Exercise: Copy out every line of the records that contains the string "each", matching case exactly.

Data for locating words and elements:
········

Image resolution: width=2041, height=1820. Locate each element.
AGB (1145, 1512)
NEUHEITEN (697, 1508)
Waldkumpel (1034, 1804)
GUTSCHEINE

········

Solution below:
Image resolution: width=2041, height=1820. Locate each element.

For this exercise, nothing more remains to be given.